You will find many different control grid, g1 voltages on those plate current lines. Many of them are very far away from the cathode voltage.
Many are not even close to the contact potential and not close to the cathode voltage.

What is happening at those low plate voltages of the plate curves, is the interaction of the plate and screen voltage, the currents that each draws there, and the 'saturation' of the plate, if you want to call it that.
Look at those very large screen currents, it is 'robbing' electrons (current) that would normally be going to the plate.

For a non-gassy pentode/beam power tube, which is operated within the total dissipation limits of the tube . . .
There should be very little or no grid current, as long as the grid is not Either at the Contact Potential voltage, Or the grid is at the same voltage as the cathode voltage.

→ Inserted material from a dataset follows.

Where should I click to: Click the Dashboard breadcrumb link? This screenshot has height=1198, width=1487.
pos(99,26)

An over heated tube can do very strange things.
That is one reason there are maximum dissipation limits for the Plate, Screen, . . . and sometimes the limit of the total of those two is Less than the simple sum of those two dissipation limits.

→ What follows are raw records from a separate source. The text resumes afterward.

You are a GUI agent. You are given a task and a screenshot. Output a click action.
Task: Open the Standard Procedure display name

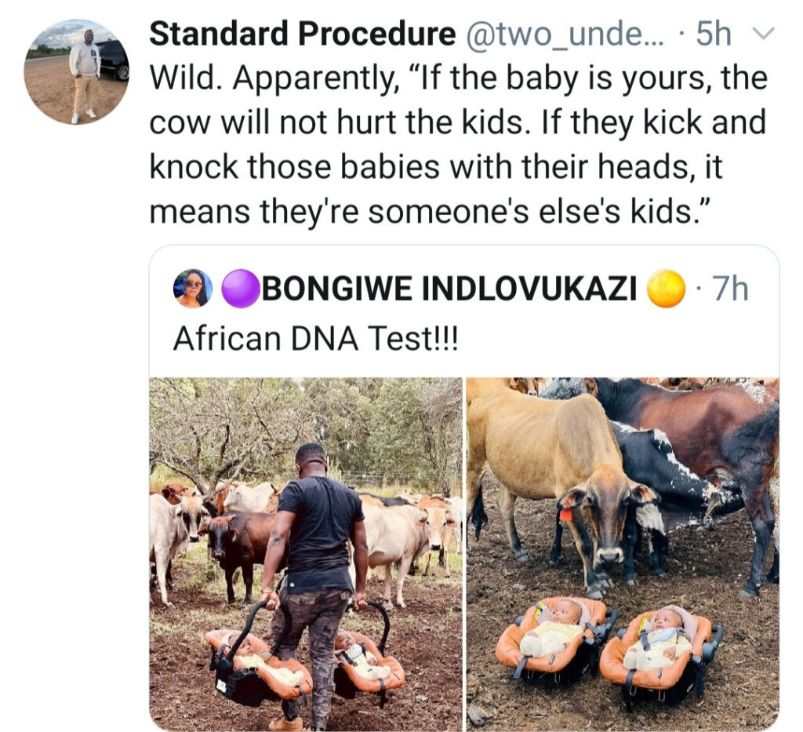303,35
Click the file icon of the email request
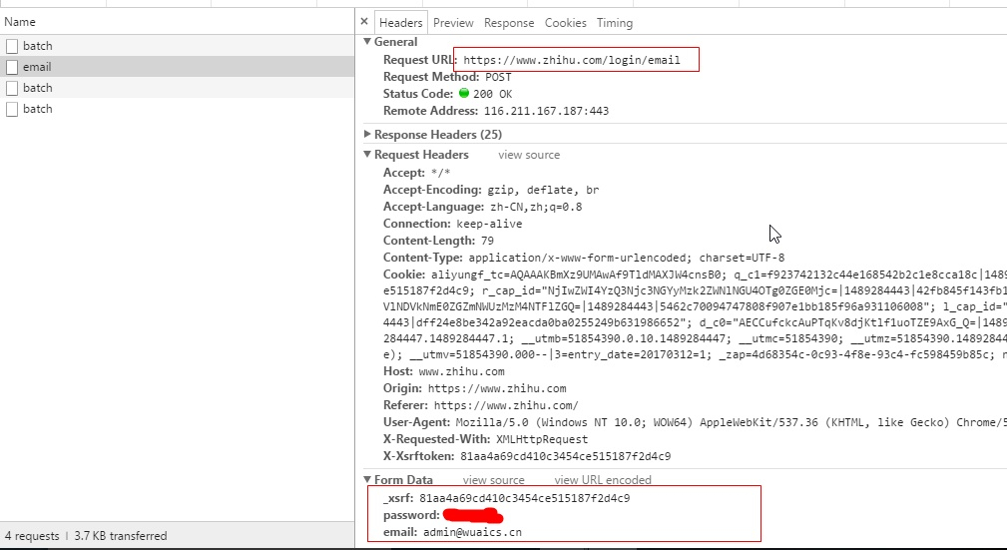Screen dimensions: 1007x550 coord(12,67)
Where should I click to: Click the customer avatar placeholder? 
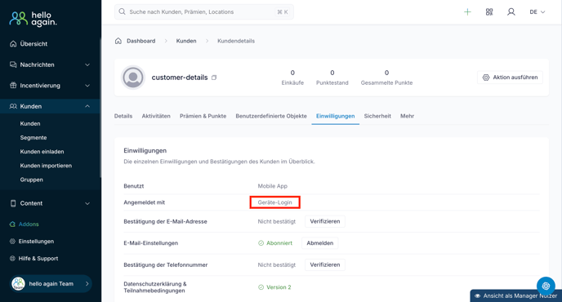click(133, 78)
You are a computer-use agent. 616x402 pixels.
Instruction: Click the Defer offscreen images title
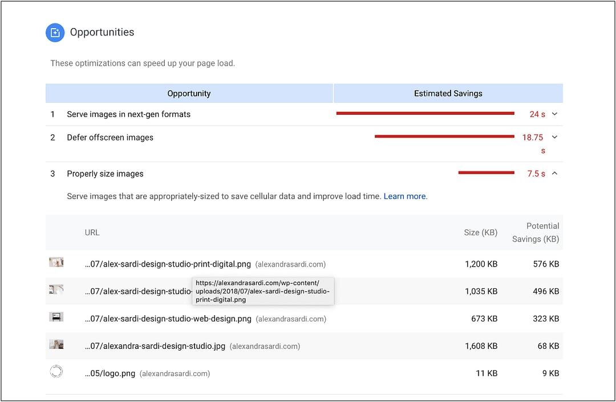[110, 138]
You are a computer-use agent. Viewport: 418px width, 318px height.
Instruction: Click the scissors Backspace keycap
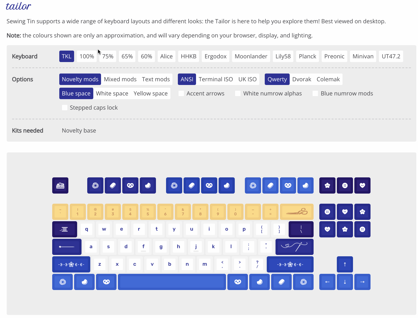click(x=296, y=212)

Also, the maximum filament voltage is rated, that limits the heat from the filament (or filament and cathode).

Sometimes the maximum ambient temperature around the tube is rated, and/or convection cooling details like spacing are given, or fan cooling is recommended/required.

Violate any, a couple, or a few of the tubes ratings . . . and get whatever you get.

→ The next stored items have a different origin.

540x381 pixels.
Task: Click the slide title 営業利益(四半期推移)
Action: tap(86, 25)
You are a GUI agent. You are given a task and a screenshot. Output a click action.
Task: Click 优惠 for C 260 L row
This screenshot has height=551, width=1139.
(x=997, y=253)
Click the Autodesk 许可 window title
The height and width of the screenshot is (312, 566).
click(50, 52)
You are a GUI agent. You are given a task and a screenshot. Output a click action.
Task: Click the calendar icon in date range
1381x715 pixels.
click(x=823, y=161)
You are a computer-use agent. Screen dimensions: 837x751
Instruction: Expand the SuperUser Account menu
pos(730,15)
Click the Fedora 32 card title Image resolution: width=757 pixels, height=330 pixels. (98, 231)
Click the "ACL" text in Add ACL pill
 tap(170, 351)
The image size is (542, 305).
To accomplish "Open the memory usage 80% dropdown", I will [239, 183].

I think of the region of the plate curves that is 125 Ohms as an area where the 'control grid, g1' no longer has any useable control of the plate current.
Seems like an area you want to stay out of for a single ended amplifier (could cause 2nd harmonic distortion, and if you also operate near the cutoff region as well, a cause of 3rd harmonic distortion of a single ended amplifier.
It also seems like an area you want to stay out of for a push pull amplifier (could cause 3rd harmonic distortion).
Just applying a moderate amount of negative feedback is not going to fix either of these distortions.

Any time that the control grid, g1 is no longer controlling the plate current causes distortion.
Do not use the portions of the load line at the ends of the line, or you get unusual amounts of distortion (plate saturation for push pull or single ended; or plate cutoff for single ended).

Just my opinions and experience.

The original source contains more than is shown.